Thomas Lockhart <lockhart@alumni.caltech.edu> writes:
>> Consider this: SELECT 3+-2; What would you expect from that? I
>> personally would expect the result of 1. But it produces an error,
>> because '+-' is treated as some user-defined operator, which is
>> not true.
> That is part of my concern here. The current behavior is what you say
> you would expect! Your patches change that behavor!!
> postgres=> select 3+-2;
> ?column?
> --------
> 1
> (1 row)
OTOH, with current sources:
regression=> select 3+- 2;
ERROR: Unable to identify an operator '+-' for types 'int4' and 'int4' You will have to retype this query using
anexplicit cast
regression=> select f1+-f1 from int4_tbl;
ERROR: Unable to identify an operator '+-' for types 'int4' and 'int4' You will have to retype this query using
anexplicit cast
To my mind, without spaces this construction *is* ambiguous, and frankly
I'd have expected the second interpretation ('+-' is a single operator
name). Almost every computer language in the world uses "greedy"
tokenization where the next token is the longest series of characters
that can validly be a token.

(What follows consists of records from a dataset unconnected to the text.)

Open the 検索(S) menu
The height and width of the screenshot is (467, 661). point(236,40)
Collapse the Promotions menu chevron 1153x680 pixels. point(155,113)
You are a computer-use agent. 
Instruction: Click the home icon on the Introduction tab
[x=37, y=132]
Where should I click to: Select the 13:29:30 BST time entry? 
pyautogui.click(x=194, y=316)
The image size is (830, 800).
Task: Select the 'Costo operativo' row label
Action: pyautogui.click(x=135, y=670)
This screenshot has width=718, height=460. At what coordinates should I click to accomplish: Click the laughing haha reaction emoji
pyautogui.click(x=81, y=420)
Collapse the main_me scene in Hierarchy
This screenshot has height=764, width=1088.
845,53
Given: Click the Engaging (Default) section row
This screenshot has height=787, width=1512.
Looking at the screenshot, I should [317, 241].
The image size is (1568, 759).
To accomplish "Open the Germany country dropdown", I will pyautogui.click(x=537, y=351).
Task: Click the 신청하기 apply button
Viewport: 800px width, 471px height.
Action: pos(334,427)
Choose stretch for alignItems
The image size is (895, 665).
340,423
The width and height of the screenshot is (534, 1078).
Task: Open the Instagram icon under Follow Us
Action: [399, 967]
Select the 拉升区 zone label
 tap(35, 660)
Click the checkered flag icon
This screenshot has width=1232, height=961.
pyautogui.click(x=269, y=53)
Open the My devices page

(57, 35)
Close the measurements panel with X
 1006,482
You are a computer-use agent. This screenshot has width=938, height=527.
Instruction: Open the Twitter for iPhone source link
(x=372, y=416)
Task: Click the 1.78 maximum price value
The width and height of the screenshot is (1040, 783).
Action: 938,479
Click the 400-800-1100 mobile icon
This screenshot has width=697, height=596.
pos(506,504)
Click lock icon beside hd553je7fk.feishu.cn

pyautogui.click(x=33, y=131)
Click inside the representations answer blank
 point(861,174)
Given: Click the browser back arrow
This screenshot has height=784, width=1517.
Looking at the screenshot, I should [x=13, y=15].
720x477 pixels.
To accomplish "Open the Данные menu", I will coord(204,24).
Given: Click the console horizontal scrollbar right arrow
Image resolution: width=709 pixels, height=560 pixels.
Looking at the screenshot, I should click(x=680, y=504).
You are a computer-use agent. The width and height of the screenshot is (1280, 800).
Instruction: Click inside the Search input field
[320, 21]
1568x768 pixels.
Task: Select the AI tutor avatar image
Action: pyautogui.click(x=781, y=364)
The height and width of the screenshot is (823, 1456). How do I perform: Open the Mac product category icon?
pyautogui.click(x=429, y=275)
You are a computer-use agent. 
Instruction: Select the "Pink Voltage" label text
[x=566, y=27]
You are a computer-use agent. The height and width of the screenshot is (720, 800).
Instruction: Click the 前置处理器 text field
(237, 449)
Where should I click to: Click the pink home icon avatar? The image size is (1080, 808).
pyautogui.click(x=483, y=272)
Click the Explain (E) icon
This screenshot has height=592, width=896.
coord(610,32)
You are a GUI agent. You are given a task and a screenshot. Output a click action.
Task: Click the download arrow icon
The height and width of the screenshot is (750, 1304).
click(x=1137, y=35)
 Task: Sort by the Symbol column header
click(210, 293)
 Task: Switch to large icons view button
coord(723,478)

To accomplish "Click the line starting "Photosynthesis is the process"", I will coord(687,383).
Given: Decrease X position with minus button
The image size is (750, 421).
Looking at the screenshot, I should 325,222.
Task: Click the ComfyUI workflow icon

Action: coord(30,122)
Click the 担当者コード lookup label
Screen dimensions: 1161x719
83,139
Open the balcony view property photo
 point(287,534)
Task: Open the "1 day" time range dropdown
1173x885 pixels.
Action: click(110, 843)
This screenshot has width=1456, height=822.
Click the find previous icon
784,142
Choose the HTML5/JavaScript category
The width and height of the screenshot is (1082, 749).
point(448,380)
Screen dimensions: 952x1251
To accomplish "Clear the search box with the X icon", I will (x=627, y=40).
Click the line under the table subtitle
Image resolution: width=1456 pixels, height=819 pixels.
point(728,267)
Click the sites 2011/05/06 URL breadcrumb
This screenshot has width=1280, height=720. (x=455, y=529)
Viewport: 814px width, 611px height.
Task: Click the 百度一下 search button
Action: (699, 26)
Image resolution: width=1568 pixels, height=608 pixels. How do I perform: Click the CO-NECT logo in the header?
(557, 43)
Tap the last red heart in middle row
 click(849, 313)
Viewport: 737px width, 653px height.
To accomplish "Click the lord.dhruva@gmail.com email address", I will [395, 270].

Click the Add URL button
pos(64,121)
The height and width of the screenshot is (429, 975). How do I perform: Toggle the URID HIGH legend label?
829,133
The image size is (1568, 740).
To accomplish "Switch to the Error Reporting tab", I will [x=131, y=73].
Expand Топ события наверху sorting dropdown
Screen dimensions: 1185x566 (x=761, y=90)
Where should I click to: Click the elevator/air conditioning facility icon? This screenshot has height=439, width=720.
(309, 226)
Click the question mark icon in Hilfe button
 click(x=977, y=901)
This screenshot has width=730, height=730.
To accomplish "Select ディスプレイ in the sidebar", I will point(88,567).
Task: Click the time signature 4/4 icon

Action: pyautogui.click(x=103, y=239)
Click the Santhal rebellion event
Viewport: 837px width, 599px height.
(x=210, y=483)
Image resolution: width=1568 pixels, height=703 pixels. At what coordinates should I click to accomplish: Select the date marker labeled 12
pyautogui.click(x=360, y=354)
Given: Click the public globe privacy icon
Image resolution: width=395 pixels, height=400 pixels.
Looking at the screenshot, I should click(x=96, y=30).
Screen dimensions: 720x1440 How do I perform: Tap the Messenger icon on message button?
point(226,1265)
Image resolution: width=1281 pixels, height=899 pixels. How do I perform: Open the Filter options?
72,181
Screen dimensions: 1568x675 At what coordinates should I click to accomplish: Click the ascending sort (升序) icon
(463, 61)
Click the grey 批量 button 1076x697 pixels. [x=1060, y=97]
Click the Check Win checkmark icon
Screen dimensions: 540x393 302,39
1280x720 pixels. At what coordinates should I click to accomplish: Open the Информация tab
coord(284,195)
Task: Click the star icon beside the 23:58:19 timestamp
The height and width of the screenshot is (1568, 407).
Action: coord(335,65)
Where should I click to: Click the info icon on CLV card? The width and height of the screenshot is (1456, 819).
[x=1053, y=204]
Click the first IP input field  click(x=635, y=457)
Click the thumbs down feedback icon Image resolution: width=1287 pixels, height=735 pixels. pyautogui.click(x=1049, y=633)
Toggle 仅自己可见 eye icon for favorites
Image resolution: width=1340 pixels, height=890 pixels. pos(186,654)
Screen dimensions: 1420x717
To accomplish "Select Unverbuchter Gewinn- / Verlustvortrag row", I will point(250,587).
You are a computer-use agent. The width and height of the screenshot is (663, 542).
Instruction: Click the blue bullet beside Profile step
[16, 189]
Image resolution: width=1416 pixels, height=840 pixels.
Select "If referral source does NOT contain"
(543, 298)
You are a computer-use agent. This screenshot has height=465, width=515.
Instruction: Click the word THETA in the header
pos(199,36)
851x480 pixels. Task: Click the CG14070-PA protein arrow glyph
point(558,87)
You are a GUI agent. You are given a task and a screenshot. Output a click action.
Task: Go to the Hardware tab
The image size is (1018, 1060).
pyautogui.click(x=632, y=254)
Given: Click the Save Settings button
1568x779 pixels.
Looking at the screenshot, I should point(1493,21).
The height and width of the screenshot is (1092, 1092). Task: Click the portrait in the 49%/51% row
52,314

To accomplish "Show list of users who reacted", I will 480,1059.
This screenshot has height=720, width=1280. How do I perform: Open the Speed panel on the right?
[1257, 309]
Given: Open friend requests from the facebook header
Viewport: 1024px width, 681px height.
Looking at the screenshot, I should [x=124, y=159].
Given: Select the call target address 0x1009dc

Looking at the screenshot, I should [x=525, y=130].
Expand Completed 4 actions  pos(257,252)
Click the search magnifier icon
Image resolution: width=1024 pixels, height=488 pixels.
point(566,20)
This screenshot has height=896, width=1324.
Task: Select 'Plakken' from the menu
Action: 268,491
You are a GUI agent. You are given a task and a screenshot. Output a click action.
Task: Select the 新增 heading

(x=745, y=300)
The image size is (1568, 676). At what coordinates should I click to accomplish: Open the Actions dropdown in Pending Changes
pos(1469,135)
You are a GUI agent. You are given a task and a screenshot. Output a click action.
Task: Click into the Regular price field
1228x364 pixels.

I don't regard the above behavior as
predictable, natural, nor obvious. In fact, I'd say it's a bug that
"3+-2" and "3+-x" are not lexed in the same way.
However, aside from arguing about whether the current behavior is good
or bad, these examples seem to indicate that it doesn't take an infinite
amount of lookahead to reproduce the behavior. It looks to me like we
could preserve the current behavior by parsing a '-' as a separate token
if it *immediately* precedes a digit, and otherwise allowing it to be
folded into the preceding operator. That could presumably be done
without VLTC.
regards, tom lane